Welcome to the final installment in our multi-part treatise on short-term automobile storage in Japanese society. In Part 01 of the investigation we studied what was within and without the bounds of the law, as well as the ubiquitous steel-bar-rising-up-out-of-the-ground parking lots. In Part 02 of the dissertation we considered the boom-gate lot and the car elevator building. Here are the final three practices by which you can leave your vehicle unattended.
4. Parking Meters
The “Pay As You Go” parking meter option is pretty boring, easy, and does not lend itself to humorous writing. Essentially, just a series of smart parking meters and printed ticket dispensers. With nice convenient rectangles marked on the pavement — like occupied by this blue kei truck — there’s no need to even guess where you can and cannot park.
While the police sometimes use the marking the tires with chalk technique to check if someone has continually parked in the one space, rolling forward a few centimeters won’t help. The standalone smart-meters’ position sensors reset only when the car has completely moved from the space.
If you are really lucky, some of the Pay As You Go locations are free on weekends and public holidays. Some though, become No Parking zones after hours, and you can be fined regardless of having a receipt or not.

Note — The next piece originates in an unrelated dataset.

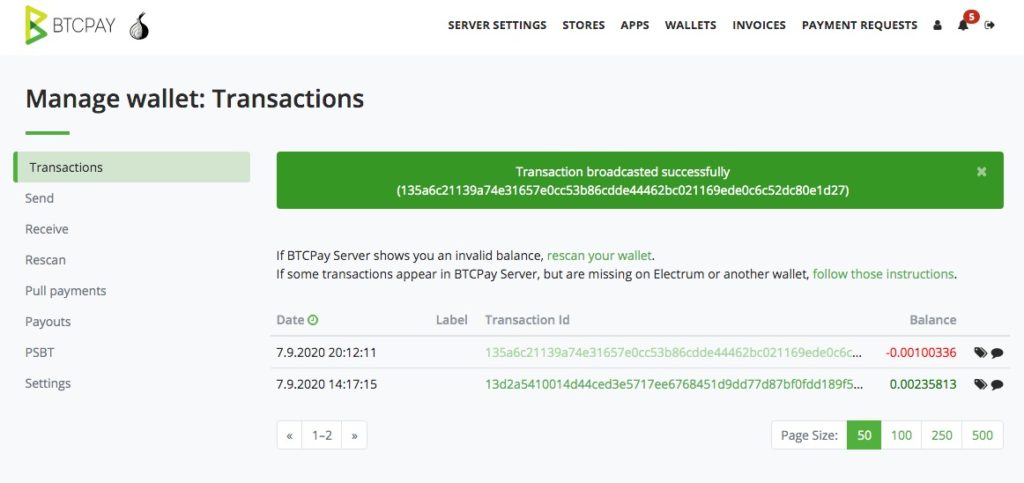Open transaction ID starting with 13d2a541
1024x483 pixels.
click(x=673, y=384)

Pay As You Go meters even apply to bicycles. Here, the green Pay and Display ticket in a Chiyoda-ku location sits next to an equally complicated bicycle parking system. The blue payment machine is making a valiant effort to explain how simple the process really is, and with the buildup to Tokyo’s 2020 Olympics everyone is making a huge effort to provide English and support for foreigners. Based on Chiyoda-ku’s “Description for Foreigners” QR coding work here, everything is obviously going to go smoothly for all the athletes that decide to bring their bicycles with them.
5. Private Monthly Parking
If you’re lucky, someone might have an un-used car park or a block of land near where you live — remember, to register a car you need to prove you have parking within a 2 kilometer radius of your home, unless it is a kei — and is willing to rent spaces on a per-month basis. Typically in and around Tokyo, they are 20,000 to 40,000円 ($165-300) a month. Some Tokyoites have private monthly parking near their home (for an extra car, as most homes only include one spot), at their work (as I do), or near their mother (because she’s paying for it so you can visit when she needs a lightbulb changed).

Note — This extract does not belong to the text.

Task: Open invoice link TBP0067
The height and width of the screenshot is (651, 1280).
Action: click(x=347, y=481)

Unlike similar situations outside of Japan, the license plate number or perhaps car park number are not generally displayed. So, private car parks are generally not numbered. Therefore, if you are circling a residential area and see a lot with parking lines but no numbers, that’s not an invitation to drive on in.
Note, too, please, that parking in someone else’s private monthly car park is considered the ultimate height of rudeness. In doing so, you might even come back to your car and find a note on your windscreen saying something like, “We are very sorry, please forgive us contacting you in such a rude manner, but this car park is reserved. If it is not too much trouble, could you please try and park somewhere else next time? Sorry to be so impertinent, and please drive safely.” This is only conjecture of course, because in all the history of all of Japan no one has ever parked in someone else’s private monthly car park.
6. Park Like a Yak
This is my all-time favorite. Like these Toyota Century, there is one method that has no concerns about cost, inconvenience, congestion, manners, or ease of access: You just park anywhere you choose, anytime. On the surface this comes close to being free, but like everything in the yazuka world these days, it comes with a number of requirements before you can attempt this common method of parking in Japan.
The first clear requirement is that only certain types of car are allowed to park yakuza or even just yakuza-like. Your car has to be big, black (or perhaps gray or dark blue), and it needs fender mirrors (or at least must have the catalog option for ordering fender mirrors). 88-88, a lucky number for much of Asia, on the license plate helps, as does an arrogance to not even look vaguely concerned about inconveniencing others.
I’ve seen a black Century park in a one-way street, the wrong way, holding up a siren-wielding ambulance, and the ambulance reversed back to avoid inconveniencing the Toyota V12’s magnificence.
In some jurisdictions too, continued and regular payment of multiple 10,000円 notes — in a standard Japanese manila envelope — to the local police is also required to secure the continued ability to continue to park like a yak.
Taxi companies, some of which are either yakuza-operated or yakuza-affiliated, function on similar principles. Notably, in very high traffic areas whole lines of just one brand of taxi can and will block off entire intersections as they wait for lucrative business from passengers coming off of the last train of the night.
Normal humans with a full five digits on both hands, however, like the occasional housewife in her Cube, a salesman in his Prius, or a tradesman in his Probox are not allowed to try and park like a yak.
With space at a premium in Tokyo, there are still ways of storing your car when you aren’t driving it. They just tend to cost something, whether it’s money, the risk of a fine, or the gradual erosion of society. Regardless of which option you choose, though, they are all better than taking the easy way out and just leaving your car in a remote barn, never to be driven.